Bitcoin SV reports that it conducts 300 transactions per second on average, with a peak capacity of 2,800 transactions per second on its mainnet (as of July 2020). The team also claims its Gigabit Testnet (GBTN) can process up to 5,500 transactions per second due to its unbounded block size. For example, in May of 2020, the Bitcoin SV-focused enterprise blockchain service provider TAAL processed a 369MB block on the Bitcoin SV mainnet, containing 1.3 million BSV transactions. While still very shy of Bitcoin SV’s 2GB limit, this milestone represents transaction speeds far beyond the processing capabilities of either BTC or BCH.

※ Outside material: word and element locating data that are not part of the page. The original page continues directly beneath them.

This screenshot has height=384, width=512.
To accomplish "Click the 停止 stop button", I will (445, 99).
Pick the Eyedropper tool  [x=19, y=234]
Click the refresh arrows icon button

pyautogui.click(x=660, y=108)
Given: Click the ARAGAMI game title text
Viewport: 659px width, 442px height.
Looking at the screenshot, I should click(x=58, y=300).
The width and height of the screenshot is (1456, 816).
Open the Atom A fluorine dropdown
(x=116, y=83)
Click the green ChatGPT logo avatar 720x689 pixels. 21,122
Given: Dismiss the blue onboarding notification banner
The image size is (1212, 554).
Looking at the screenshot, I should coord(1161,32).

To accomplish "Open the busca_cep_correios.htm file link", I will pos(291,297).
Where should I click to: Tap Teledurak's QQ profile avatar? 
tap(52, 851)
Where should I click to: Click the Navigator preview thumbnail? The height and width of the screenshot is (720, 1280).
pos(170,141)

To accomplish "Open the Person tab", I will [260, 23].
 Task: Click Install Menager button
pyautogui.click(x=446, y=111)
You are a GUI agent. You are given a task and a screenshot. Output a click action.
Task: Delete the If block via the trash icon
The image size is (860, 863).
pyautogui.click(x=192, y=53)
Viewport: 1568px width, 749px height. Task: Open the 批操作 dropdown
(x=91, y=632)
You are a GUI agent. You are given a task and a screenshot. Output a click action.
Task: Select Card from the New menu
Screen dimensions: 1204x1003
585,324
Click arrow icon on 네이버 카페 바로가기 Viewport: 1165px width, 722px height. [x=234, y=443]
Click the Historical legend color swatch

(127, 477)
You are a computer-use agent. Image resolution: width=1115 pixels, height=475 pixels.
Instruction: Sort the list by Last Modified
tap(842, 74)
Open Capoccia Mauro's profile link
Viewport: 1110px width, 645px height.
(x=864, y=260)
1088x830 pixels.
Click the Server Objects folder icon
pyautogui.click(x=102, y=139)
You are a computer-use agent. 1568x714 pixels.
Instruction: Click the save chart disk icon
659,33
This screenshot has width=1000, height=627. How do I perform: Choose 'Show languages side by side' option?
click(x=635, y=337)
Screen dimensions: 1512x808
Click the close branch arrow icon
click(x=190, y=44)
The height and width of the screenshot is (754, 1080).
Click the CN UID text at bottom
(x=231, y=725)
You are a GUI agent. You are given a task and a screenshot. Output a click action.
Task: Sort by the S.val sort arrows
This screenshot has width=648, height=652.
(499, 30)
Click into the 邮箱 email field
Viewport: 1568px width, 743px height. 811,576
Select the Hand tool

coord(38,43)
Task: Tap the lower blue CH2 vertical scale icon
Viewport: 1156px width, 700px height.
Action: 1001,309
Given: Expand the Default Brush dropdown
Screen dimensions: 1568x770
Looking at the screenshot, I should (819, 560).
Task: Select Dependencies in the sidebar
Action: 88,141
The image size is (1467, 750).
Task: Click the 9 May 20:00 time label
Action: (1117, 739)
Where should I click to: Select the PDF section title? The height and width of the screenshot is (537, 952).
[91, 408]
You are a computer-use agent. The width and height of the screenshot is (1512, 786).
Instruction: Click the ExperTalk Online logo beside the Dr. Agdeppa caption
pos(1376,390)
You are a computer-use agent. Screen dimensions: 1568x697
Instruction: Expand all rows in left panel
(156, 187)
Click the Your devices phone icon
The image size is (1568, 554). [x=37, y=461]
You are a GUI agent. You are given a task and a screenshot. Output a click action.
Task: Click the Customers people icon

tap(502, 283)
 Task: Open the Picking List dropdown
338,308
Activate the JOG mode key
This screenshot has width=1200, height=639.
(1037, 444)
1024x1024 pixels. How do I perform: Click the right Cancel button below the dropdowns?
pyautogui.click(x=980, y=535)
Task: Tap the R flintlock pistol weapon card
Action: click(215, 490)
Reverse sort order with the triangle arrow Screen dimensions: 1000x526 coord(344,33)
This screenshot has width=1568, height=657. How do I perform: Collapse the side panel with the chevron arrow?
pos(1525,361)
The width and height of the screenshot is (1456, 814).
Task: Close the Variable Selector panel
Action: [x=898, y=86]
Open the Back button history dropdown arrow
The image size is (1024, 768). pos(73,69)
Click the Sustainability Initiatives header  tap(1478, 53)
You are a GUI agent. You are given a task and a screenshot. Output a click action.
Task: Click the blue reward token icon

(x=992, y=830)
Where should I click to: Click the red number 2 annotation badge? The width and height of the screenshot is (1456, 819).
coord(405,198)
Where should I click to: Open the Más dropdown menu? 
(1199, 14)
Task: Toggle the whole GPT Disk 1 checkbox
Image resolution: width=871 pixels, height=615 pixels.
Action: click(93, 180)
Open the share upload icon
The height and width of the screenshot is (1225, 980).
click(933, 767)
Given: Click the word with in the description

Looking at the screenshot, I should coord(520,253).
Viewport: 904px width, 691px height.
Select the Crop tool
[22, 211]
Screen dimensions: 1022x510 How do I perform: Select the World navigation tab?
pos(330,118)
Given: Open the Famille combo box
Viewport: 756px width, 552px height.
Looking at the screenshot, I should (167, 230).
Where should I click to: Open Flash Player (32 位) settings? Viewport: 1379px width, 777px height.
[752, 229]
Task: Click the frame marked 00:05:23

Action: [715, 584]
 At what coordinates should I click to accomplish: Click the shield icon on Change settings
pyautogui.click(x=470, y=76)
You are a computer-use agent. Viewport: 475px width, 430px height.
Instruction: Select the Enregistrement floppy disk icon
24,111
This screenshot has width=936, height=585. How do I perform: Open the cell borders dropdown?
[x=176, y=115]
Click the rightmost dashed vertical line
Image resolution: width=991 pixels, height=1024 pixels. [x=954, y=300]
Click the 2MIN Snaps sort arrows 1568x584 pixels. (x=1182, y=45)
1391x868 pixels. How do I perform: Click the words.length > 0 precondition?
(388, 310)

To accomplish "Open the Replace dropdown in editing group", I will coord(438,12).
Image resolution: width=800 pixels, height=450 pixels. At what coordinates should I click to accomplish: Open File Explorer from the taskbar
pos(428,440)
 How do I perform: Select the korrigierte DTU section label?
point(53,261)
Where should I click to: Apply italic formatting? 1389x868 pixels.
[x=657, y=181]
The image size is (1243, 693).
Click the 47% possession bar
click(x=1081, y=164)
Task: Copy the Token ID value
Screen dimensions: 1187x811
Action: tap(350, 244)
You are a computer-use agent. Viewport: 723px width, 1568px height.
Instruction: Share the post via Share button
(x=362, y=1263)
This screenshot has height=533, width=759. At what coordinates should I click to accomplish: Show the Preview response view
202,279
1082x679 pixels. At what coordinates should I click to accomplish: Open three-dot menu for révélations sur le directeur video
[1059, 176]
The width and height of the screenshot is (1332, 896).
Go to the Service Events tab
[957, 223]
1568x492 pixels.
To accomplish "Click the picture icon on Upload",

Bitcoin SV aims to have a fixed protocol structure in order to provide the kind of stability prospective investors and enterprise-size applications tend to seek. The Bitcoin SV protocol is designed to be highly scalable and regulation-friendly to garner mainstream confidence, and eventually global enterprise adoption. Despite these laudable goals, it remains to be seen whether the project can maintain long-term viability. For one thing, big blocks are faster, though they sacrifice decentralization because fewer full nodes are able to store the entire blockchain history due to the increased memory requirements. In other words, small blocks are slower but maintain the key advantages of decentralization and security because more nodes can join and maintain the network. Speed and decentralization essentially exist on a spectrum, so the more you have of one, the less you have of the other.
The Controversy of Bitcoin SV (Craig Wright)
Ever since Bitcoin’s inception, the identity of its creator has been a subject of speculation and debate. Satoshi Nakamoto, the pseudonymous author of Bitcoin’s whitepaper, has never been identified. Although many leading figures in the blockchain and crypto space have been suspected of being Satoshi Nakamoto at one point or another, nearly all have denied the claim.
Although the majority contends that Nakamoto’s true identity is still unknown, the creator of Bitcoin SV, Craig Wright has publicly claimed to be Satoshi Nakamoto himself. However, he has failed to provide any concrete evidence, and many don’t believe his claims. Wright has been involved in many disputes tied to these claims and other Bitcoin-related controversies.